2020 Commencement Remarks From Head of School Jay Rainey
Head of School Jay Rainey gave a moving and heartfelt speech at the Class of 2020 Commencement. He celebrated this important milestone and encouraged graduates to give and live out the MICDS Mission to its fullest. Here are his remarks.
Congratulations to the graduates of the Class of 2020, and to the parents and guardians of the graduates of the Class of 2020, and to all of you who are tuning in and cheering on from home—siblings and grandparents and cousins and aunts and uncles and all other manners of diehard fans of these fine young men and women as they celebrate this long-awaited milestone in their lives. How wonderful it is to be gathered together, near and far, on this special day!
As the Head of Mary Institute and Saint Louis Country Day School, it is my pleasure first to inform you that…the St.
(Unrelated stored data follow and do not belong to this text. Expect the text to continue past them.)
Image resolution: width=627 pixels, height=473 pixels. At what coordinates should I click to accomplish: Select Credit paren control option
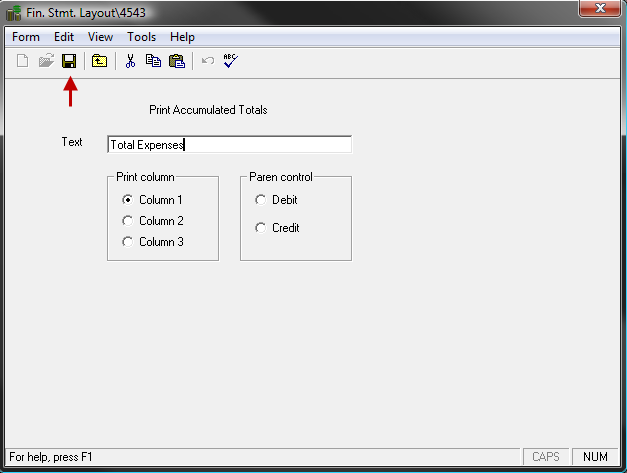[x=261, y=228]
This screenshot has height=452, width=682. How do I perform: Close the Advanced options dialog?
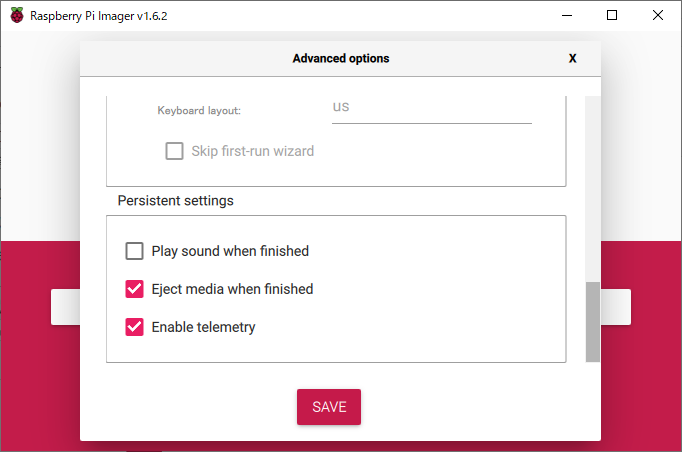(x=572, y=58)
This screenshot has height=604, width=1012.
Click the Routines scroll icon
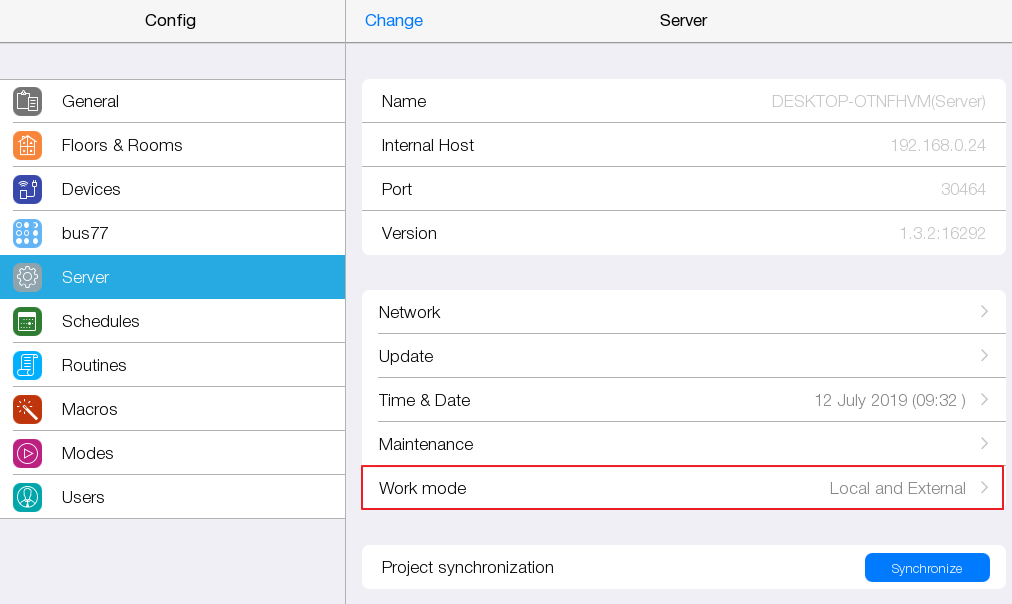coord(28,365)
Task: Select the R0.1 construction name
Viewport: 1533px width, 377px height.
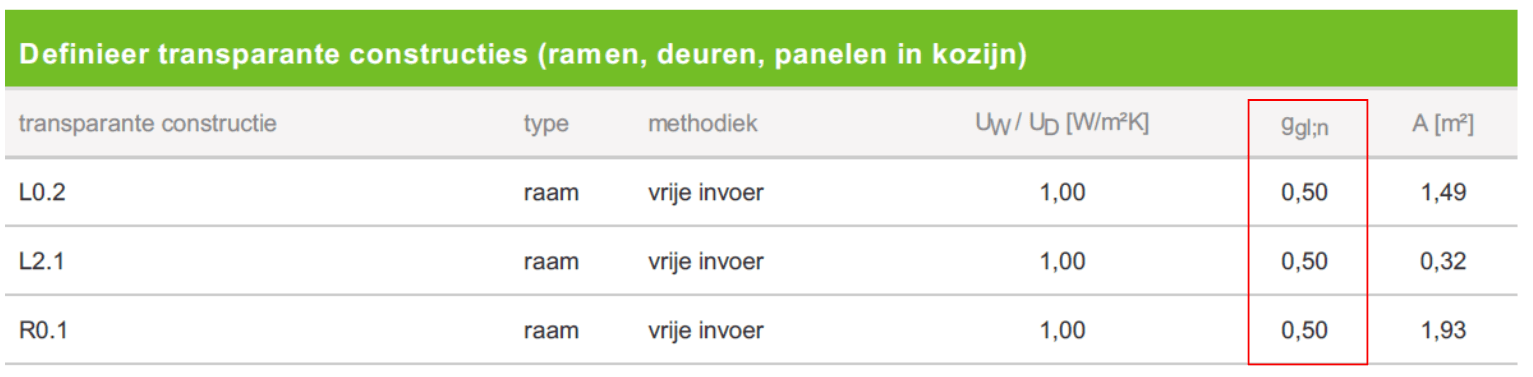Action: click(x=43, y=330)
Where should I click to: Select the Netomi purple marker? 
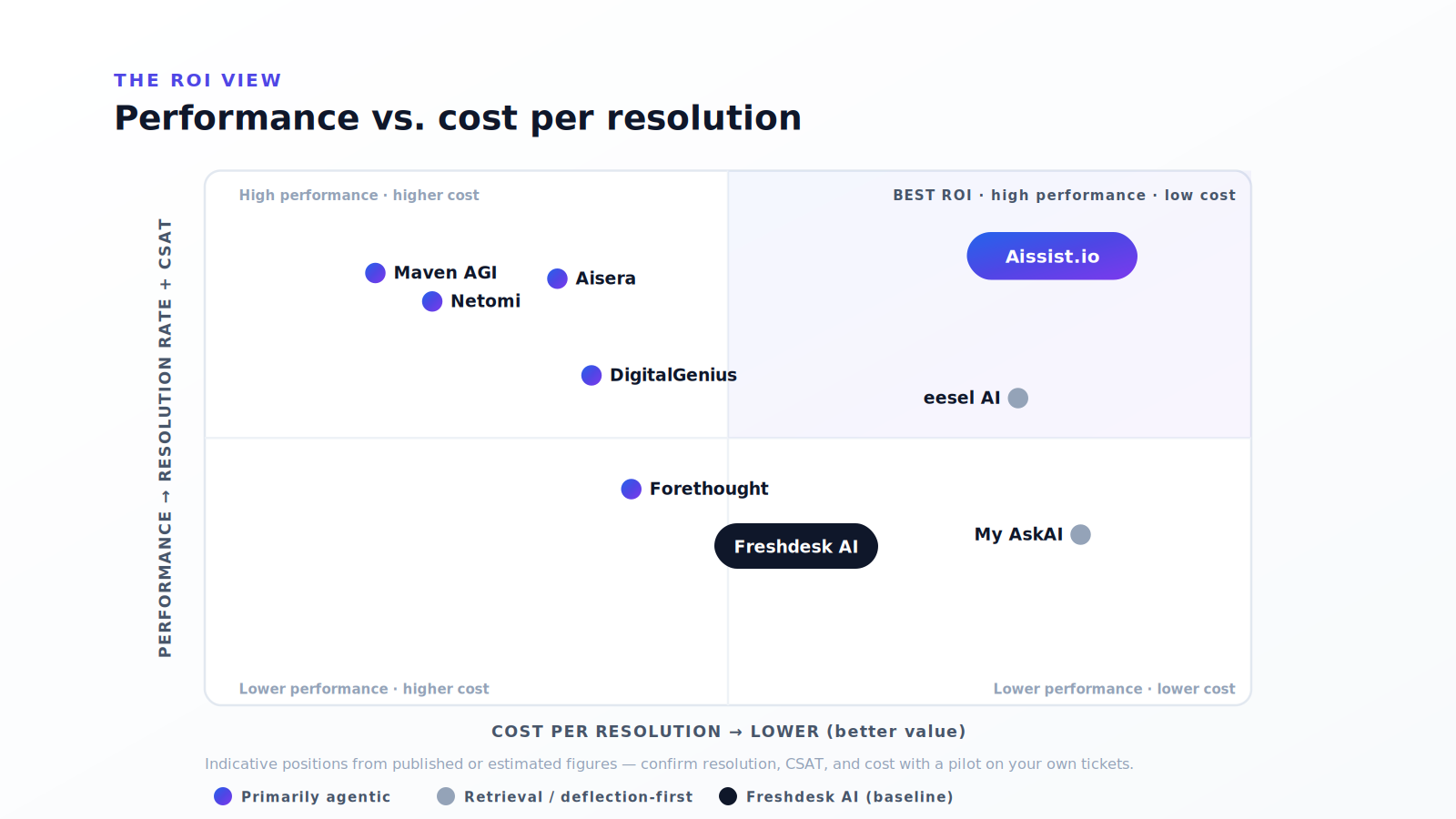432,301
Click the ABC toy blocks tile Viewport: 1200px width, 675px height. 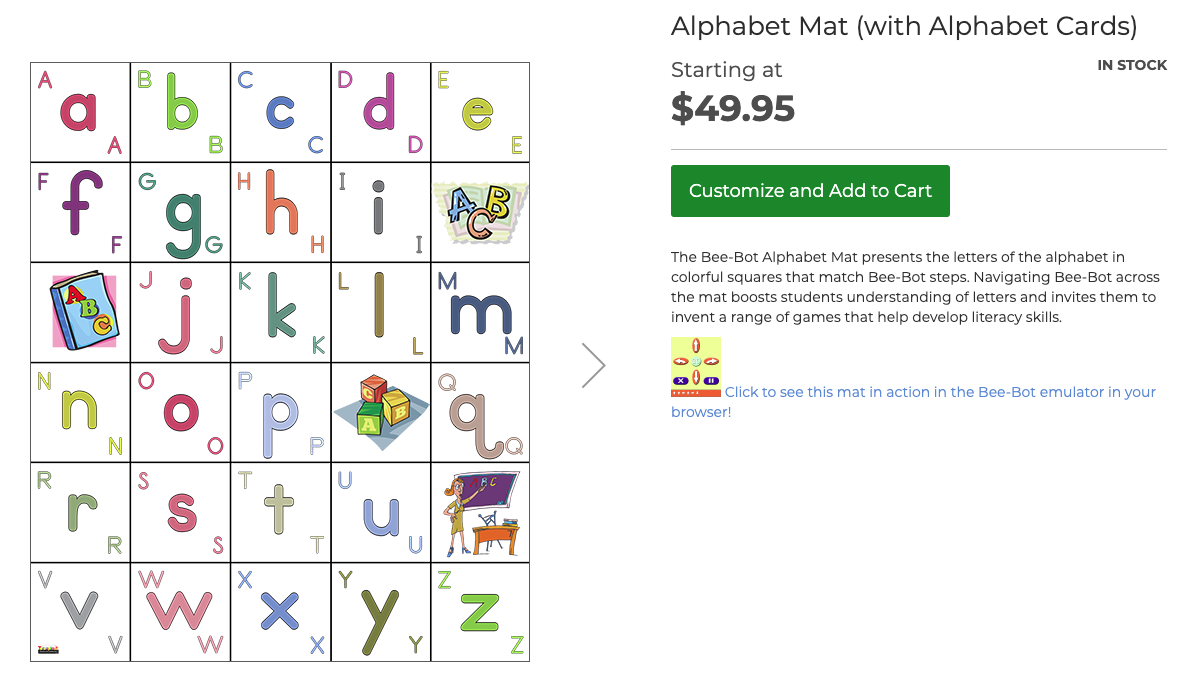click(380, 412)
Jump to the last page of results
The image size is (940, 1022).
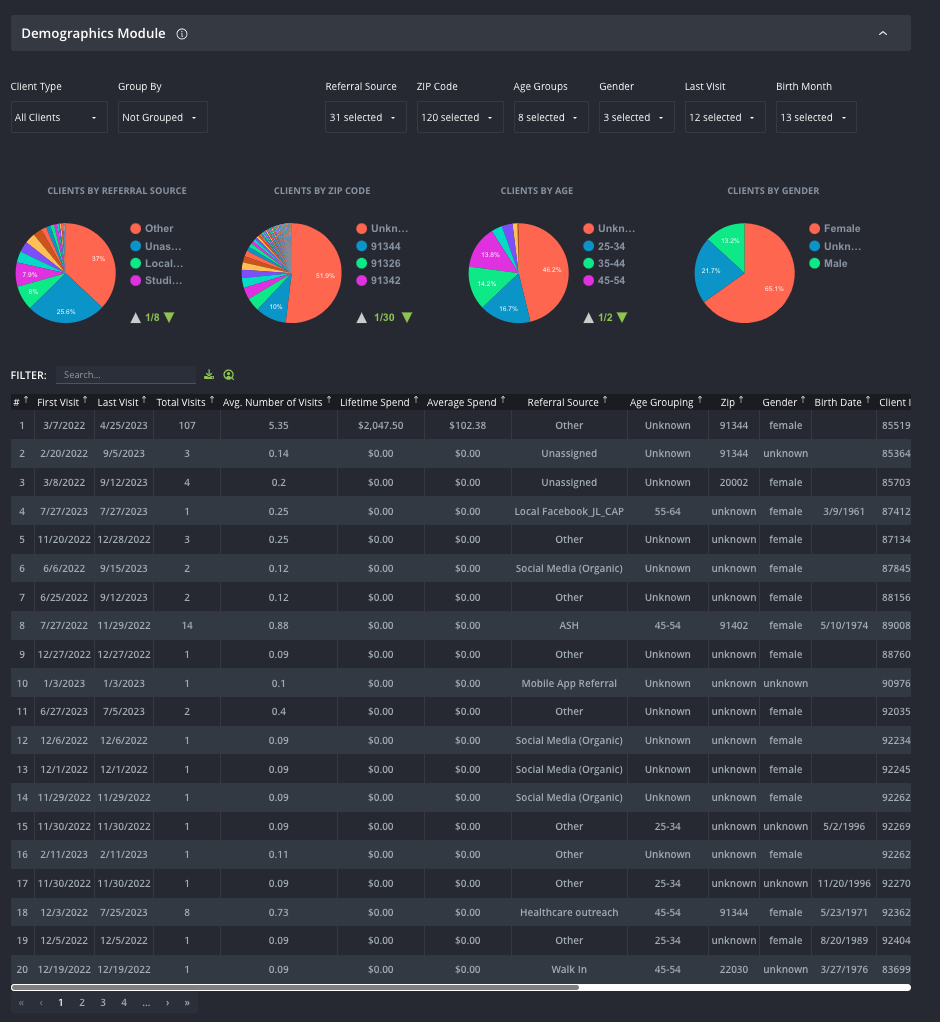pos(186,1001)
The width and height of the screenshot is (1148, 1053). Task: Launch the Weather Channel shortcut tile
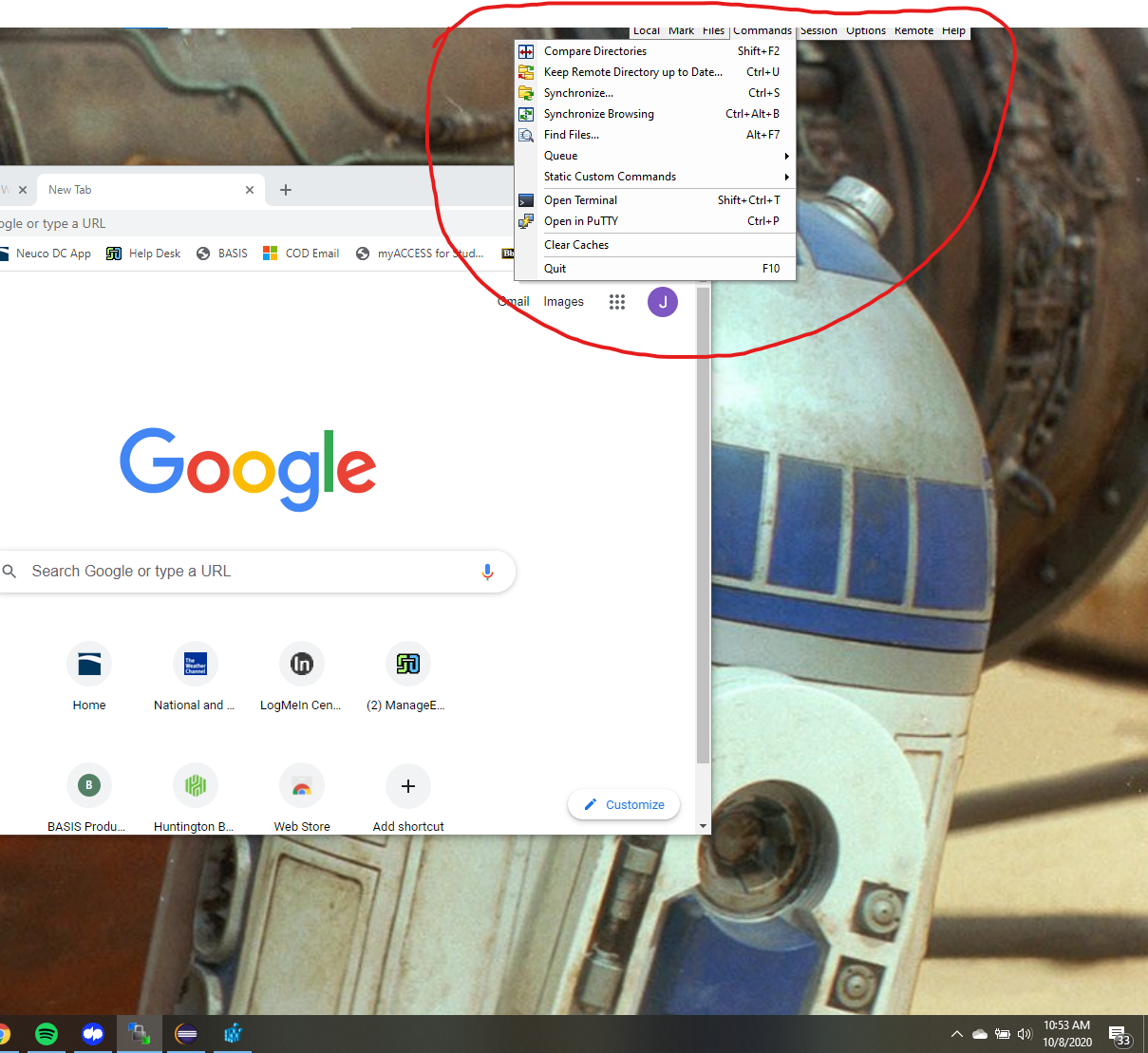(196, 664)
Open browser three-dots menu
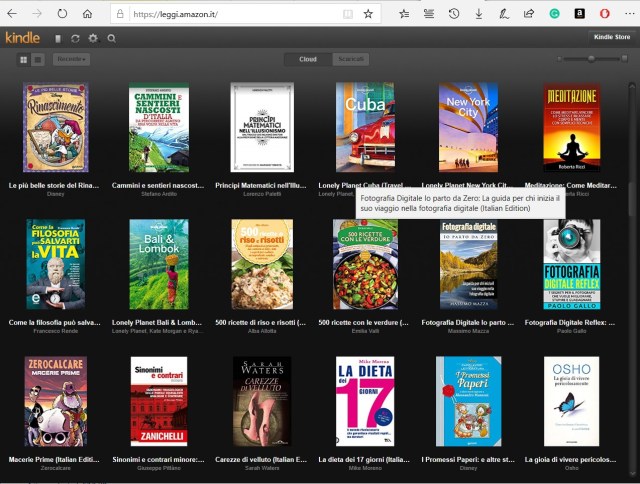Viewport: 640px width, 484px height. click(628, 14)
Louis Blues are still the reigning Stanley Cup champions of the National Hockey League!
And while that information is particularly important—and, as I’m sure you appreciate here in June’s midday heat, particularly relevant to this ceremony—it is not so important as the one word that I have to leave you with today—you graduates of the MICDS Class of Two Thousand Twenty—as you depart your School, and as you build on the foundation of your experiences and education and growth here and commence your lives going forward. That one very important word is a very simple one: give.
Adam Grant, a bestselling writer who has also been the top-rated professor at the University of Pennsylvania’s Wharton School of Business for the last seven years, begins his book Give and Take by acknowledging the perils of giving. He cites a study of California engineers that found those with the lowest productivity scores and the highest rates of error in their work were also “those who gave more than they received” on the job. He cites a similar study of Belgian medical students that found those “with the lowest grades had unusually high scores on statements like ‘I love to help others.’”
But Grant also notes that in these same studies, engineers with the highest job performance scores and medical students with the highest grades also consistently gave more to their colleagues and their fellow students than they got. The same pattern held true in a study of salespeople. “The top performers were givers,” Grant writes, “and they averaged 50% more annual revenue” than their non-giver colleagues.
Grant’s research reveals that givers tend to succeed either at very low or at very high rates, and the difference in their behavior is a simple one: unsuccessful givers tend to give first and ask questions later; successful givers tend to ask questions first and then give. Our Mission at MICDS, the Mission that I hope you will carry with you throughout your lives ahead, is consistent with this latter formula for success: “think critically” it says—ask questions—but also commit yourselves to “lives of service”—give.
Seniors, one of the highlights of this first year for me at MICDS was the playlist—the “mixtape”—of songs from my own senior year of high school that I shared with you—inflicted on you—over the course of the spring as we all quarantined together. I have a final song to add to our mixtape today. In 1973, Pink Floyd released “Dark Side of the Moon,” a record that reached #1 on the Billboard album chart almost immediately after it came out and, incredibly, remained on that chart for 736 consecutive weeks before finally dropping off in July of 1988.
So technically, since I graduated in June of 1988, “Dark Side of the Moon” was an album from my senior year of high school. The song I am adding to our playlist from that album is “Us and Them,” which includes this lyric: “With, without, / And who’ll deny it’s what the fighting’s all about?”
We need a more ubiquitous and unrelenting culture of giving in our world. The two defining and ongoing phenomena of this milestone year of your lives—the COVID-19 pandemic and the protests of persistent biases and inequities endured by black Americans—both reveal our collective need for greater generosity of spirit and action.
Those who are with good health are too often unsympathetic to those without it, and they resist protective measures against COVID-19 contagion. Conversely, those who are with economic security are too often unsympathetic to those without it, and they resist measures to reopen businesses and energize the economy. And those who live with freedom from racial prejudice are too often unsympathetic to those who live without that freedom, and they resist protests for its eradication from American life. “With, without, / And who’ll deny it’s what the fighting’s all about?”
So as you conclude your education at MICDS, I would encourage you not to ask what you can get from that education; I would encourage you to ask instead what you can give from it. Give reasonably, asking questions first and then investing yourself all the more confidently. Give compassionately, putting the needs of others ahead of your own. And give courageously, offering your time and resources even when you think you can’t afford to. As Adam Grant’s research reveals, people who focus on giving in these ways are more likely to be happy and successful in their lives and careers than those who focus primarily on getting—and they make the world a better place along the way.
Seniors—forgive me—graduates: be givers, and be well.
Please join me in congratulating the MICDS Class of 2020!